Conway B R, Laychock S G, Rubin R P
Department of Pharmacology and Toxicology, Medical College of Virginia, Richmond 23298.
Biochem Biophys Res Commun. 1991 Jul 31;178(2):780-5. doi: 10.1016/0006-291x(91)90176-8.

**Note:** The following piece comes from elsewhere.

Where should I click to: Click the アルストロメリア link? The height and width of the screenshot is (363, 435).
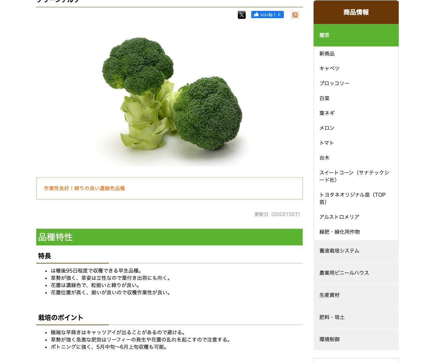(x=356, y=217)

Carbachol (CCh) and epidermal growth factor (EGF) elicited a concentration-dependent increase in [32P]phosphatidyl-inositol-4-phosphate (PtdIns-4P) formation in homogenates derived from agonist-stimulated rat pancreatic acini. The combination of CCh and EGF produced a response which was not synergistic or additive. EGF, unlike CCh, failed to cause [32P]PtdIns-4,5P2 breakdown, suggesting different mechanisms involved in the stimulation of [32P]PtdIns-4P formation induced by EGF and CCh. We conclude that PtdIns kinase represents a key component of the signaling pathways utilized by EGF and CCh in exocrine pancreas.
卡巴胆碱(CCh)和表皮生长因子(EGF)可使来自激动剂刺激的大鼠胰腺腺泡的匀浆中[32P]磷脂酰肌醇-4-磷酸(PtdIns-4P)的生成呈浓度依赖性增加。CCh和EGF的联合作用产生的反应既无协同性也无加和性。与CCh不同,EGF未能引起[32P]PtdIns-4,5P2的分解,这表明EGF和CCh诱导[32P]PtdIns-4P生成的刺激机制不同。我们得出结论,磷脂酰肌醇激酶是EGF和CCh在外分泌胰腺中利用的信号通路的关键组成部分。